-- Start of TEXT EXCERPT --
ARM: Fix performance issue in strcpy

Message ID 000501cfb245$2248d600$66da8200$@com
State Committed
Headers

Commit Message

Wilco Dijkstra Aug. 7, 2014, 1:40 p.m. UTC
  Hi,

This patch fixes a performance bug in strcp. The code dealing with unaligned copies uses mvns to
detect whether a register is 0. This is incorrect - the zero flag is only set if the value is -1. As
a result the code always does a byte-by-byte copy for the full string rather than doing the
word-based copy for the misaligned cases. Fixing this more than doubles performance.

OK for commit?

ChangeLog:
2014-08-07  Wilco Dijkstra <wdijkstr@arm.com>

	* sysdeps/arm/armv6/strcpy.S (strcpy):
	Fix performance issue in misaligned cases.
---
 sysdeps/arm/armv6/strcpy.S |    6 +++---
 1 file changed, 3 insertions(+), 3 deletions(-)
-- End of TEXT EXCERPT --
-- Start of SOURCE DATA --
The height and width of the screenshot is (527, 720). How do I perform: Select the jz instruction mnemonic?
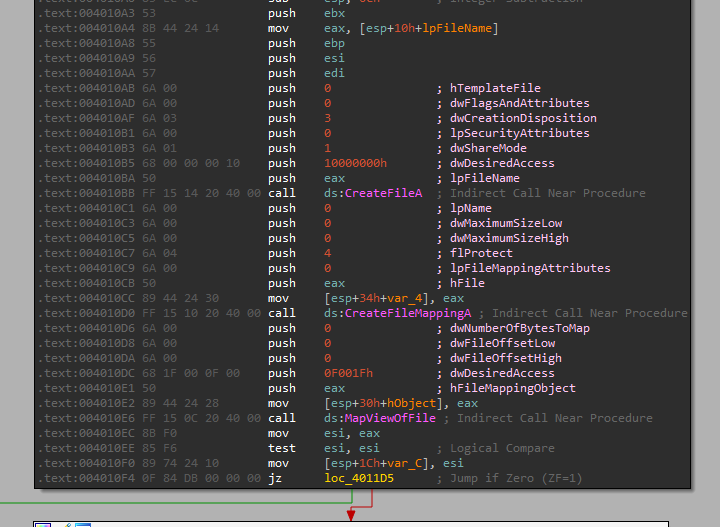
-- End of SOURCE DATA --
▸ PARTS OF THE EXERCISE:
1) Based on the strcpy patch, do the following statements agree with it? Answer yes or no for each and quote the words that decide it. (a) The code for unaligned copies used mvns to detect whether a register is 0. (b) The patch changes two files. (c) Before the fix, the misaligned cases were copied word by word.
2) Transcribe the stretch of the strcpy patch from "This patch fixes" through "than doubles performance.".
3) Write the next part of the strcpy patch, continuing after its last line.

▸ TASK-BY-TASK OUTPUTS:
1)
(a) Yes: "The code dealing with unaligned copies uses mvns to detect whether a register is 0."
(b) No: "1 file changed, 3 insertions(+), 3 deletions(-)"
(c) No: "the code always does a byte-by-byte copy for the full string rather than doing the word-based copy for the misaligned cases"

2)
This patch fixes a performance bug in strcp. The code dealing with unaligned copies uses mvns to
detect whether a register is 0. This is incorrect - the zero flag is only set if the value is -1. As
a result the code always does a byte-by-byte copy for the full string rather than doing the
word-based copy for the misaligned cases. Fixing this more than doubles performance.

3)
Comments

Joseph Myers Aug. 7, 2014, 2:05 p.m. UTC | #1
On Thu, 7 Aug 2014, Wilco Dijkstra wrote:

> Hi,
> 
> This patch fixes a performance bug in strcp. The code dealing with 
> unaligned copies uses mvns to detect whether a register is 0. This is 
> incorrect - the zero flag is only set if the value is -1. As a result 
> the code always does a byte-by-byte copy for the full string rather than 
> doing the word-based copy for the misaligned cases. Fixing this more 
> than doubles performance.
> 
> OK for commit?

OK if this has passed a full glibc testsuite run for at least one 
configuration using this code.
  

Patch

diff --git a/sysdeps/arm/armv6/strcpy.S b/sysdeps/arm/armv6/strcpy.S
index 833a83c..67bd9d8 100644
--- a/sysdeps/arm/armv6/strcpy.S
+++ b/sysdeps/arm/armv6/strcpy.S
@@ -159,7 +159,7 @@  ENTRY (strcpy)
 	@ Prologue to unaligned loop.  Seed shifted non-zero bytes.
 	uqsub8	r4, r7, r2		@ Find EOS
 	uqsub8	r5, r7, r3
-	mvns	r4, r4			@ EOS in first word?
+	cmp	r4, #0			@ EOS in first word?
 	it	ne
 	subne	r1, r1, #8
 	bne	.Lbyte_loop
@@ -179,7 +179,7 @@  ENTRY (strcpy)
 	@ Rotated unaligned copy loop.  The tail of the prologue is
 	@ shared with the loop itself.
 	.balign 8
-1:	mvns	r5, r5			@ EOS in second word?
+1:	cmp	r5, #0			@ EOS in second word?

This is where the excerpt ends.